Housework enrages me.

You’re just going to fuck up everything I did, every damn day. It is never over. This is infuriating.

Somebody has to do it, I know. When will we have ROBOTS?!

A cleaning lady is cheaper than a divorce or mental breakdown. :slight_smile:

You missed a spot.

Dude, is this the M-I-L again?

Heh, no–just that posting that topic reminded me of my feelings about this topic.

Take a break every once in awhile. You don’t have to slog through to the point of exhaustion. Do something, then sit and watch a bit of CNN or the Weather Channel and then go back to it. Your feet, back and mind will thank you for it.

I agree. It is as infuriating as washing the dishes or mowing the lawn. Hopeless and pointless. Before long it just needs doing again.

And again, and again, and again, and again…

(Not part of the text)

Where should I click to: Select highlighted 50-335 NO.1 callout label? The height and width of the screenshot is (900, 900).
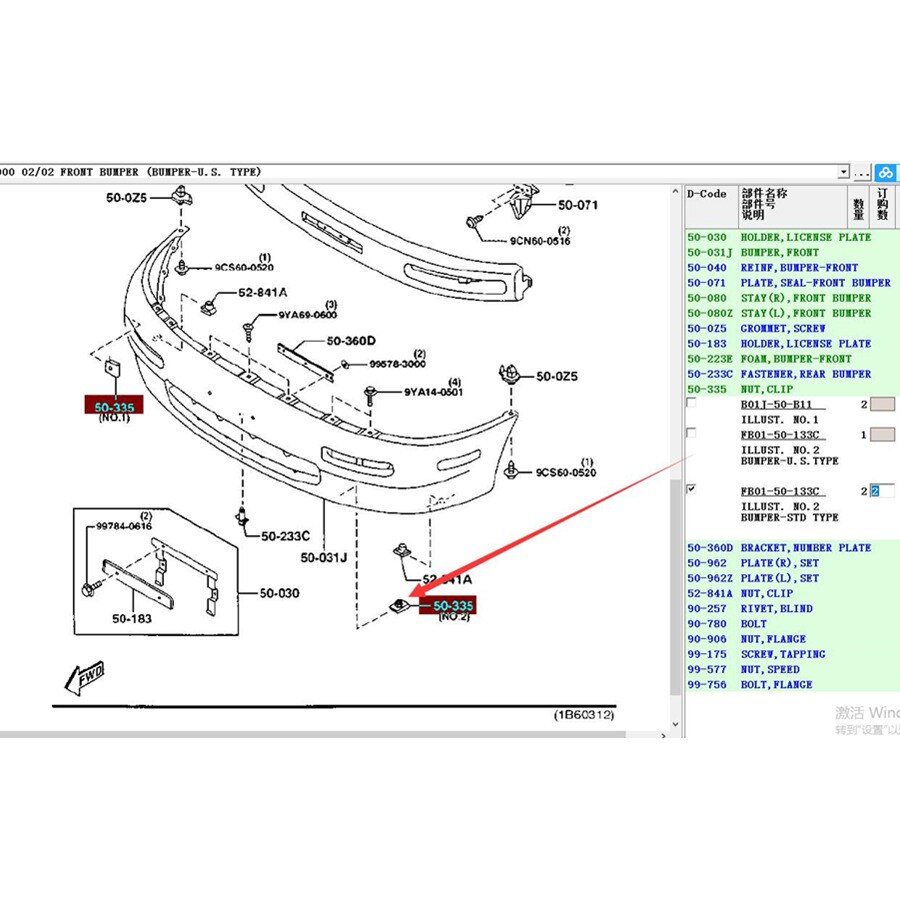[x=113, y=404]
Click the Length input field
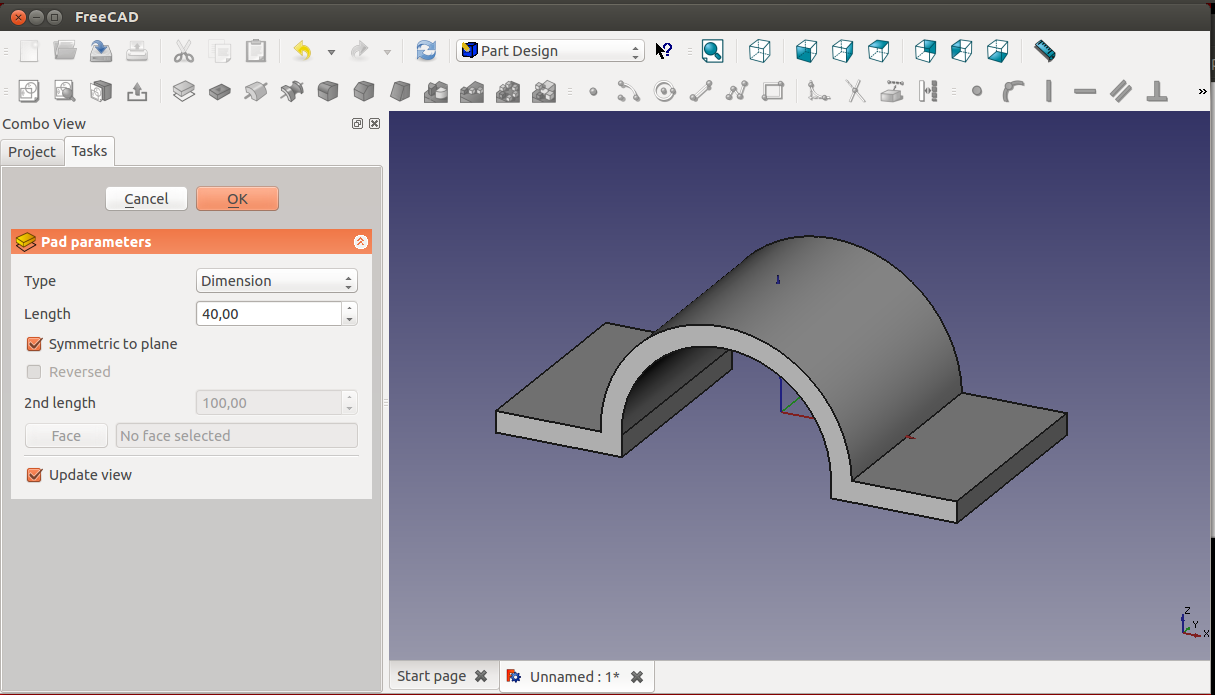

I know! My apartment is all messy again! I swear that I just cleaned it, like, two months ago!

I have a robot who vacuums for me! (I love my Roomba very much.)

When iRobot comes out with a “picks up my junk and puts it away” robot and a “dusts all over the room” model, we can all begin to live free of the tyranny of housework. :smiley:

This. We have someone who spends eight hours cleaning once a month. In between, we do what we can to keep things up.

But that person’s doing the “deep cleaning” type stuff, right?

That, oddly, doesn’t bother me so much. (Probably because it’s a less frequent activity.) What bothers me is just keeping things acceptably “neat looking.” Washing dishes, straightening living rooms and bedrooms, causing bathrooms to be a pleasant place to sit etc etc.

I get everything acceptable looking one day, and the very next day it looks like no one ever cleans the place. Gah!

Just remember what Quentin Crisp said: “The dust doesn’t get any worse after the first six years.”

We were promised robots. I’m the sole force against chaos and dirt in our six-person, two-animal, zero-robot household. I’m not very domestic, and just average in neatness standards, but I feel like going full HULK a lot of days because all my housework is undone in mere minutes. I don’t want to feel like roaring and threatening to smash over such trivial things. I’d rather be out in my jet pack. Oh wait, we don’t have those either.

I’ve tested dear Quentin’s theory, and I think it’s actually six years per occupant.

I never understood the point of making the bed. Its stupid

And on top of housework, there’s feeding people!

What the Hell? I only just got the mess cleaned up, from the last time you animals needed food, and now you’re freaking hungry again?

House work bites. I feel your pain.

Are you one of my kids?

The problem is not the cleaning, it’s the messy ungrateful irresponsible pigs you live with who are the problem.*

*unless they are under the age of 6 or so

You know what sucks? I live BY MYSELF and there is still housework to be done, all the time.

I cleaned my bathroom last week and just a week later there is a layer of DUST on top of my toilet tank. I mean WTF? Why is my bathroom dusty?

I get raeg-y crabby with myself when I have more than a few minutes of picking up to do to get my house clean. I couldn’t imagine living in a house full of other people who just tear around making messes.

Oh, the bathroom dust. It’s toilet paper lint, my arch nemesis!

The feeding thing kills me, too. I actually don’t mind the housework - I stick my headphones in and listen to podcasts. If it’s Friday, I actually look forward to it because that’s when all the good political podcasts come out.

The food, though! Making meals, and snacks, and drinks, and more meals, then dessert, then another snack…make it end! These people eat constantly and they’re not even strong enough to pour the milk.